Developers frequently need to extract individual components from URLs when building routing logic, constructing API requests, debugging redirects, or analyzing web server access logs. Doing this manually — searching for :// or ? or # — is error-prone, especially with complex query strings that contain encoded characters or nested URLs as parameter values.
This tool uses the browser's built-in URL API (WHATWG-compliant) to parse the input. It extracts and displays the protocol, host, hostname, port, pathname, full query string, individual parsed query parameters as key-value pairs, and the hash fragment. Each component has its own copy button for direct use in code or curl commands.
Common Use Cases
Extracting query parameters from analytics or redirect URLs
Marketing URLs contain many query parameters for UTM tracking: utm_source, utm_medium, utm_campaign, utm_content, and utm_term. When debugging why a conversion event is not attributing correctly, parsing the full tracking URL reveals each parameter value without manually reading the percent-encoded query string character by character.
Debugging OAuth callback URLs
OAuth 2.0 authorization flows redirect the browser to a callback URL containing an authorization code, state parameter, and sometimes an error description. When an OAuth integration is failing, parsing the redirect URL shows the exact values of the code, state, and error query parameters, making it clear whether the issue is a state mismatch, an invalid client configuration, or an authorization server error.
Constructing API requests from logged URLs
Server access logs and API gateway logs record full request URLs. When reproducing a reported API error, extracting the path, query parameters, and host from the logged URL gives you the exact parameters needed to reconstruct the request in a tool like curl or Postman without manually parsing the URL string.

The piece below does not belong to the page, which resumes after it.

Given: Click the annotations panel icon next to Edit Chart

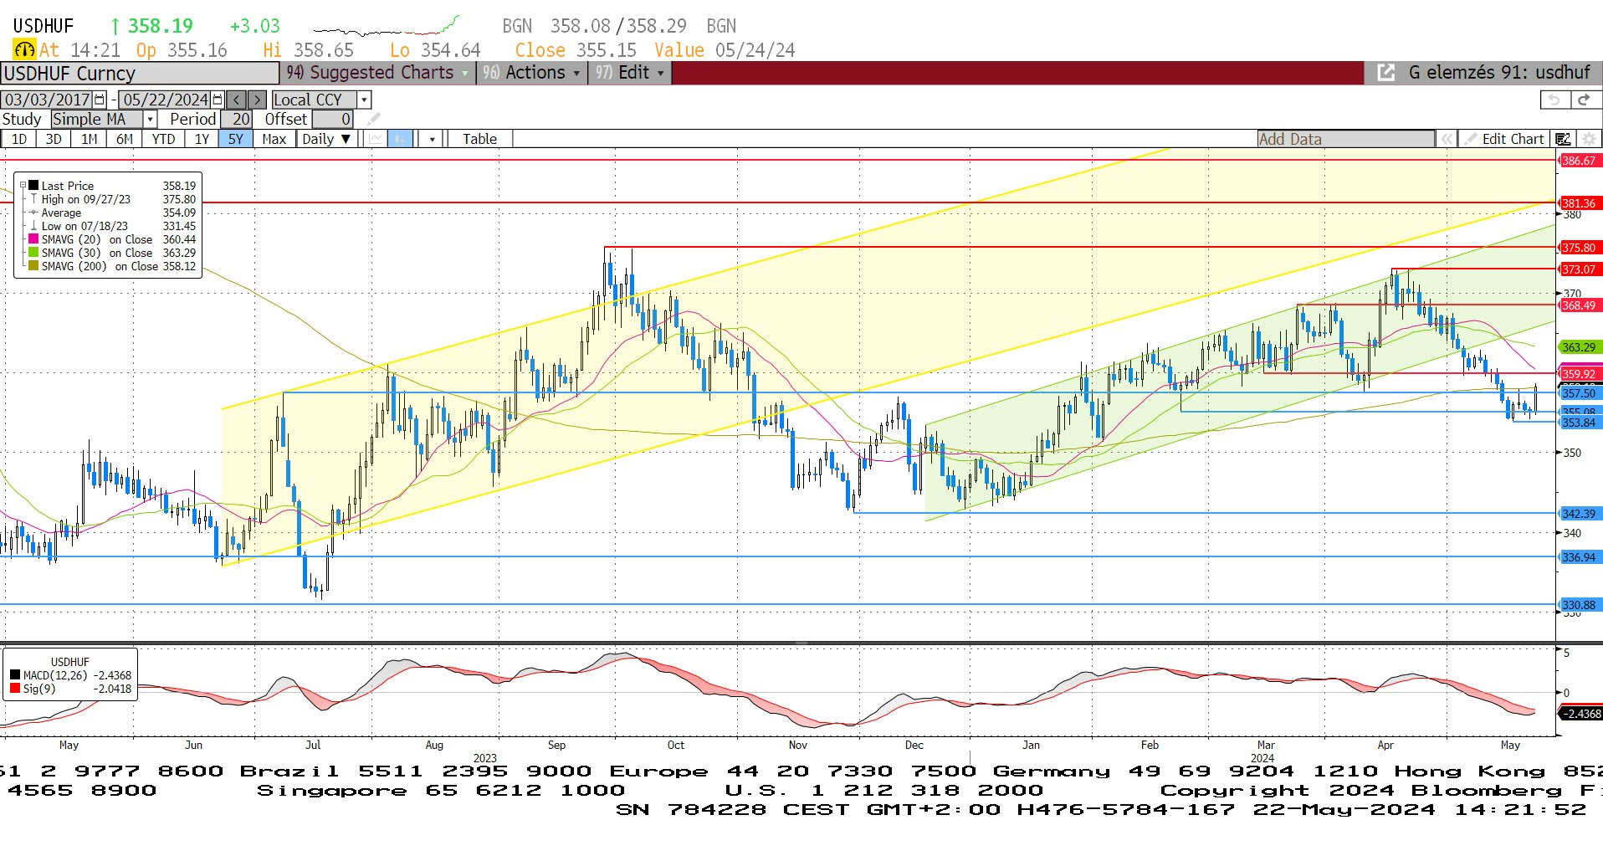Looking at the screenshot, I should click(x=1563, y=139).
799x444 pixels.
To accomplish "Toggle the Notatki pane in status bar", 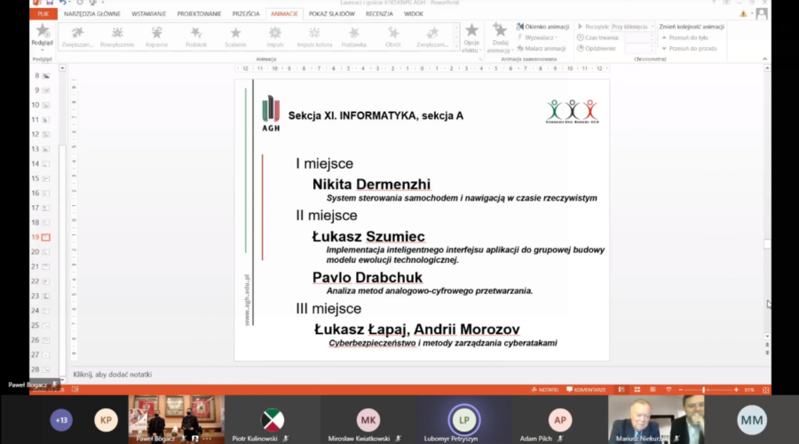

Parsing webhook and callback endpoints
Webhook configuration panels in services like Stripe, GitHub, or Twilio show the registered callback URL. When troubleshooting delivery failures, parsing the URL reveals whether the port, path, or query parameters in the registered endpoint match what your server expects, helping pinpoint configuration mismatches before inspecting server logs.
How to Use the URL Parser
- Paste any full URL (including the protocol, e.g.
https://) in the input field. - The URL is instantly broken down into its components.
- Each query parameter gets its own row so you can inspect them individually.
- Click Copy next to any row to copy that value.
URL Components Explained
- Protocol — the scheme (e.g. https:)
- Hostname — the domain name without port
- Port — the port number, or "default" if not specified
- Pathname — the path after the hostname
- Search — the full query string starting with ?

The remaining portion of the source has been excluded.